Source: AMFI, as on 31st May 2024
Factor based index funds are relatively new – the first factor based index fund was launched in late 2021. Factor based index funds are popular in developed markets – factor based or smart beta ETF AUM in the US is USD 2 trillion out of total ETF AUM of USD 10 trillion. Compared to the US, factor based index funds have not yet been able to attract that much investor interest. However, the time is ripe for factor based index funds to take off in a big way in India also.
Factor indices are constructed based on quantitative, rule based investment strategies based on factors which historically driven portfolio returns and risk. Factor indices are also known as strategy indices or smart beta indices – you should be aware that these names can be used interchangeably. Factor indices select stocks from the constituents of a certain benchmark index like Nifty 50, Nifty 100, Nifty 200, Nifty 500 etc based on certain factors like Volatility, Beta, Alpha, Dividend Yield, Value, and Quality etc. Factor indices can be of two types:-
Here are some of the factors that are used in factor based indices or strategy indices. Please note that this is not an exhaustive list of factors used in strategy indices. Our objective in this blog post is to give you a sense of the factors that can lead to superior performance or lower risk.
As mentioned earlier, single factor indices selects stocks based on one of the factors mentioned above. There can be different indices for the same factor depending on the investment universe and the strategy. For example, Nifty 100 Alpha 30 index selects 30 stocks with highest alpha from the Nifty 100 stocks (100 largest stocks by market capitalization in the NSE), while Nifty 200 Alpha 30 index selects 30 stocks with highest alpha from the Nifty 200 stocks (200 largest stocks, both large and midcap by market capitalization in the NSE). Multi factor indices, on the other hand, selects stocks based on multiple (more than one) factors.
You may also like to read how to select the right Index Funds for your portfolio
Factor based index funds are relatively new. Most factor based index funds have not yet completed 3 years and many have not completed even a year since launch. But there are compelling reasons as to why you need to look at these funds, when you are building your portfolio of passive funds.
Suggested reading: How can Index Fund play a key role in the diversification of a portfolio
Conclusion
The difference between factor based index funds and actively managed diversified equity funds is that, the factor based index funds provide low cost investment opportunities to different investment strategies that are based on quantitative model, free from human biases. Investments in factor based funds require understanding of the strategies used, but they can be very useful from a portfolio diversification perspective. These funds are more suited for experienced investors. However, if you can educate yourself on factor based index funds and make informed investment decisions, you can potentially get superior returns relative to investing in Nifty 50 or Sensex. Investors should consult with their financial advisors or mutual fund distributors if factor based index funds are suitable for their investment needs.

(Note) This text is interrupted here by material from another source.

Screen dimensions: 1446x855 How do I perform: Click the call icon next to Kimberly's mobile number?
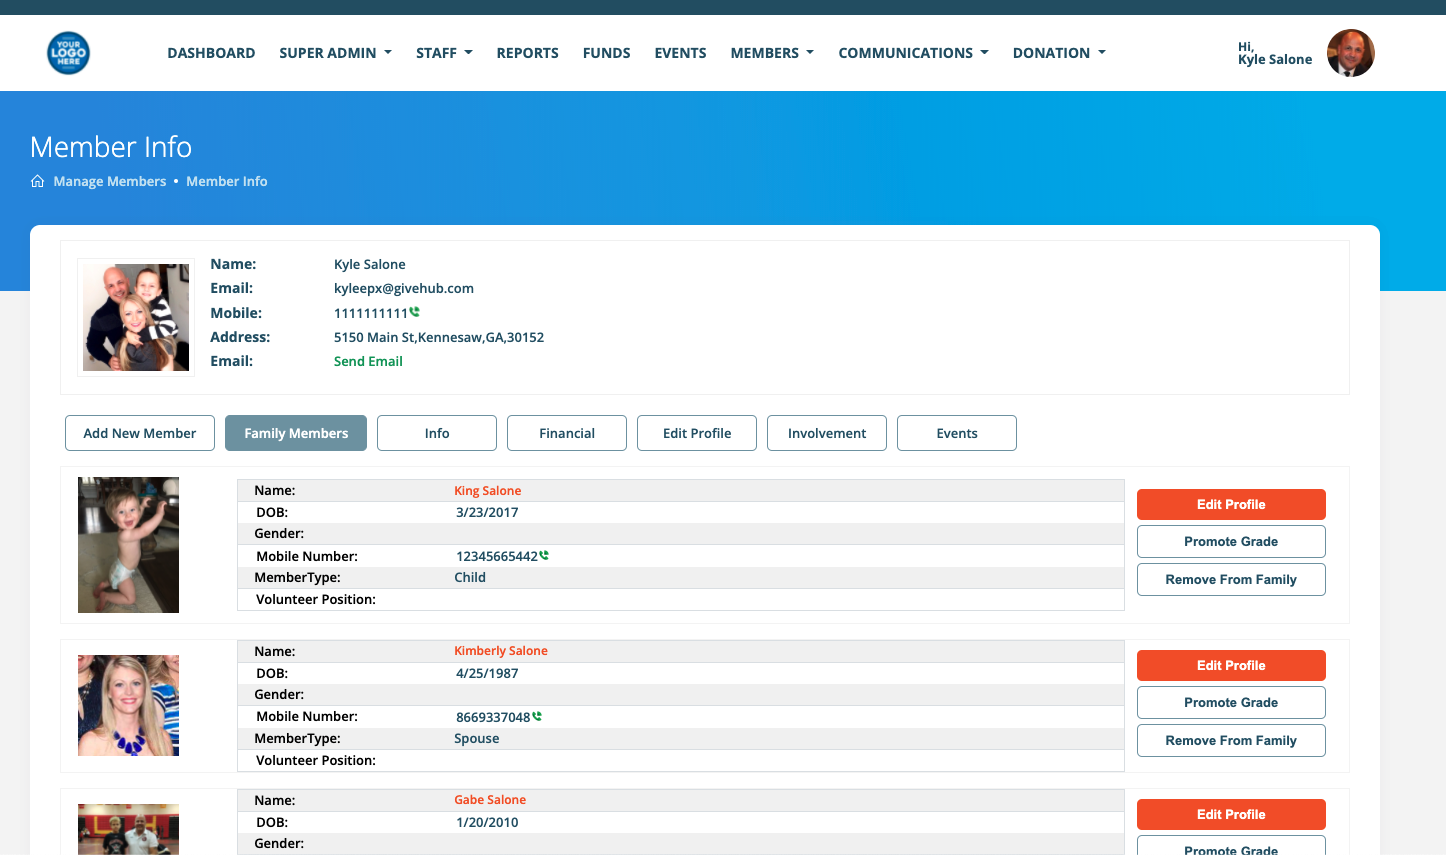pyautogui.click(x=537, y=716)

Mutual Fund Investments are subject to market risk, read all scheme related documents carefully.
The information being provided under this section 'Investor Education' is for the sole purpose of creating awareness about Mutual Funds and for their understanding, in general. The views being expressed only constitute opinions and therefore cannot be considered as guidelines, recommendations or as a professional guide for the readers. Before making any investments, the readers are advised to seek independent professional advice, verify the contents in order to arrive at an informed investment decision.
Mutual Fund investments are subject to market risks, read all scheme related documents carefully.